We want to decompose this sum in two different sums, one that collects all the indices where the value cancels to 0 (the odd indices) and the other meaningful one. We prove that the first sum is 0.

set fst_term := \sum_(i < (2 * n).+1 | odd i)
     (a ^+ (2 * n - i) * b ^+ i *+ 'C(2 * n, i) +
      (-1) ^+ i * a ^+ (2 * n - i) * b ^+ i *+ 'C(2 * n, i)).
have step1 : fst_term = 0.
  rewrite /fst_term; apply: big1 => i pi.
  rewrite -signr_odd pi /= expr1 -[X in X + _]mul1r -!(mulrA (-1)).
  by rewrite -!mulrnAr -mulrDl subrr mul0r.

and then we prove the decomposition and remove the 0 term.

have step2 : lhs = 
   fst_term +
  \sum_(i < (2 * n).+1 | ~~ odd i)
     (a ^+ (2 * n - i) * b ^+ i *+ 'C(2 * n, i) +
     (-1) ^+ i * a ^+ (2 * n - i) * b ^+ i *+ 'C(2 * n, i)).
  by rewrite step0 (bigID (fun i : 'I_(2 * n).+1 => odd i)) => /=.
move: step2; rewrite step1 add0r => step2.

We also have to clean-up the second term, making the multiplication by 2 obvious and moving it out of the sum.

have step3 : lhs = 2%:R * \sum_(i &lt; (2 * n).+1 | ~~ odd i)
 (a ^+ (2 * n - i) * b ^+ i *+ 'C(2 * n, i)).
 rewrite step2 big_distrr; apply: eq_bigr => i pi /=.
 by rewrite -signr_odd (negbTE pi) expr0 mul1r mulr2n mulrDl mul1r.

The last step is to reindex the sum, so that the index ranges from 0 to n but the exponents are all doubles. We need to show that this reindexing corresponds to a bijection between the two sets of indices.

have hP : forall i : 'I_n.+1, (2 * i < (2 * n).+1)%N.
  move => i; rewrite ltnS leq_mul2l; apply/orP; right; rewrite -ltnS.
  by case:i.
set h := fun i => Ordinal (hP i).
have bijon : {on [pred i : 'I_(2 * n).+1| ~~ odd i], bijective h}.
  have hP' : forall i : 'I_(2 * n).+1, (i %/ 2 < n.+1)%N.

**Written tasks**.
1) Copy the passage of the proof excerpt starting at "have step3 : lhs" and ending at "Ordinal (hP i).".
2) List every name that the proof excerpt introduces with the keyword "have".
Rely on the proof excerpt alone.

**Entries supplied**.
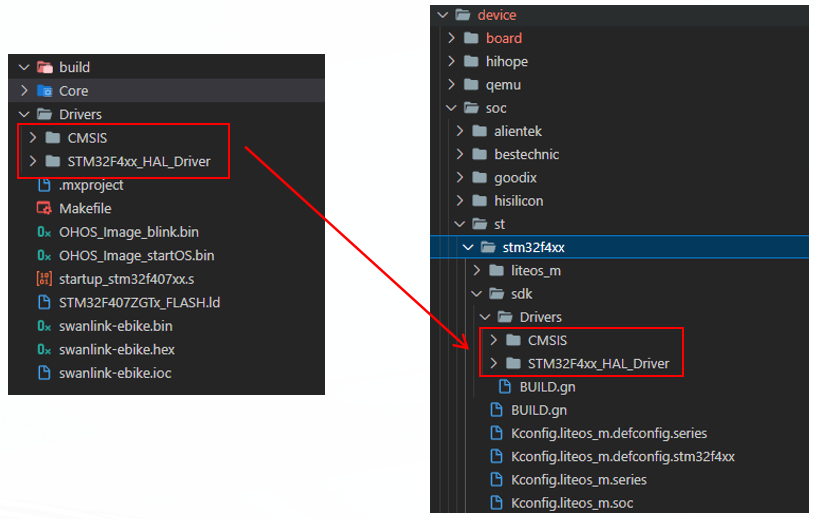Open STM32F407ZGTx_FLASH.ld linker script
Screen dimensions: 814x519
pos(137,302)
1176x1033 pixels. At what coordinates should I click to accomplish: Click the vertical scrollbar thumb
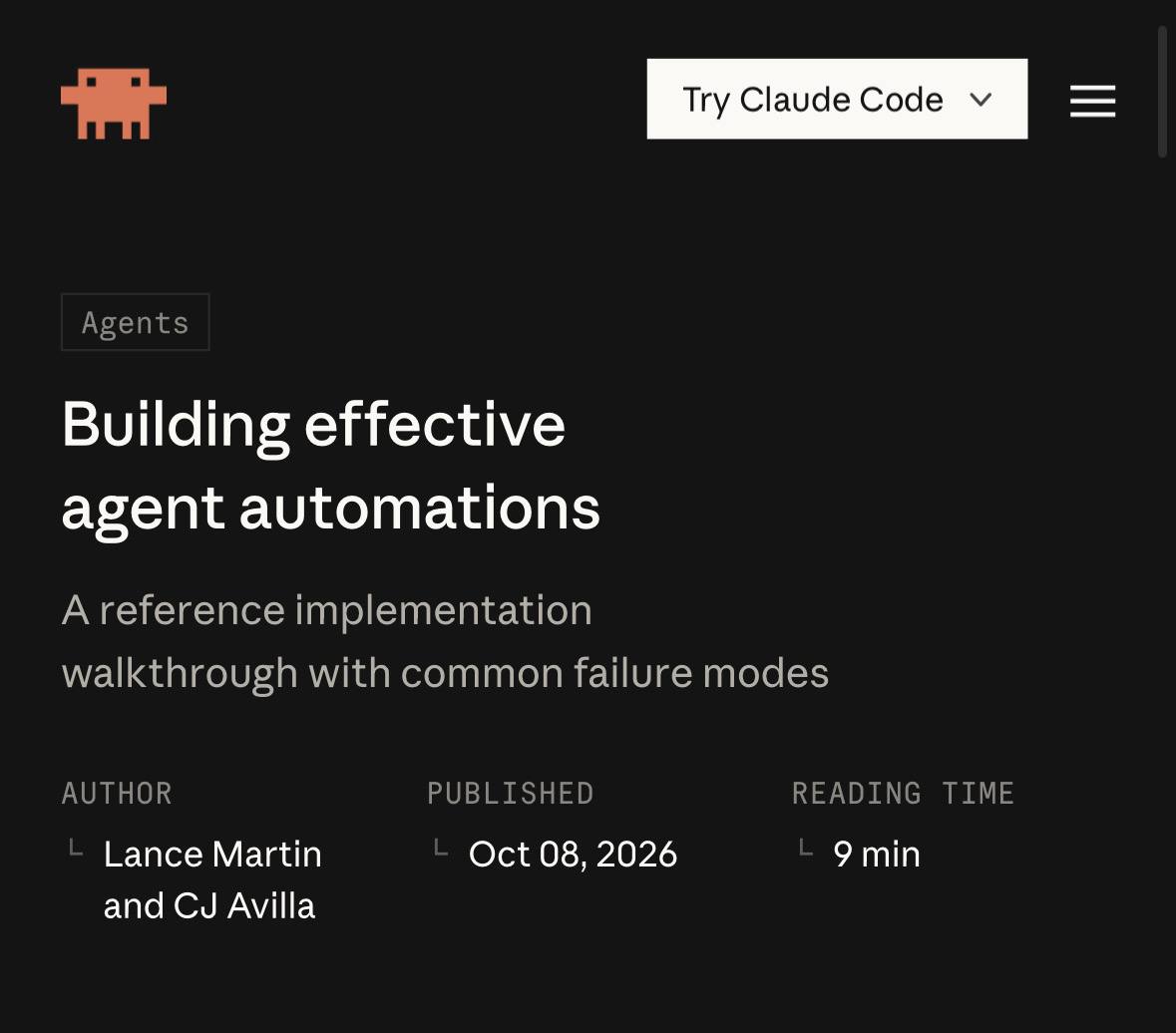pyautogui.click(x=1162, y=92)
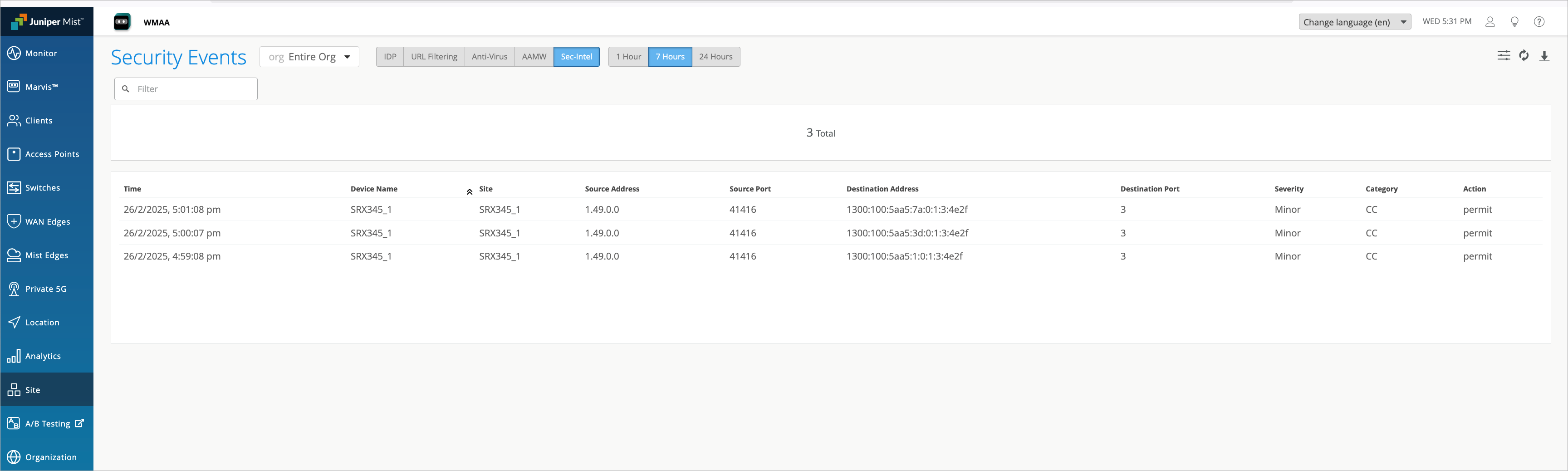Go to Private 5G section

click(47, 289)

**Complete answers**.
1)
have step3 : lhs = 2%:R * \sum_(i &lt; (2 * n).+1 | ~~ odd i)
 (a ^+ (2 * n - i) * b ^+ i *+ 'C(2 * n, i)).
 rewrite step2 big_distrr; apply: eq_bigr => i pi /=.
 by rewrite -signr_odd (negbTE pi) expr0 mul1r mulr2n mulrDl mul1r.

The last step is to reindex the sum, so that the index ranges from 0 to n but the exponents are all doubles. We need to show that this reindexing corresponds to a bijection between the two sets of indices.

have hP : forall i : 'I_n.+1, (2 * i < (2 * n).+1)%N.
  move => i; rewrite ltnS leq_mul2l; apply/orP; right; rewrite -ltnS.
  by case:i.
set h := fun i => Ordinal (hP i).

2) step1, step2, step3, hP, bijon, hP'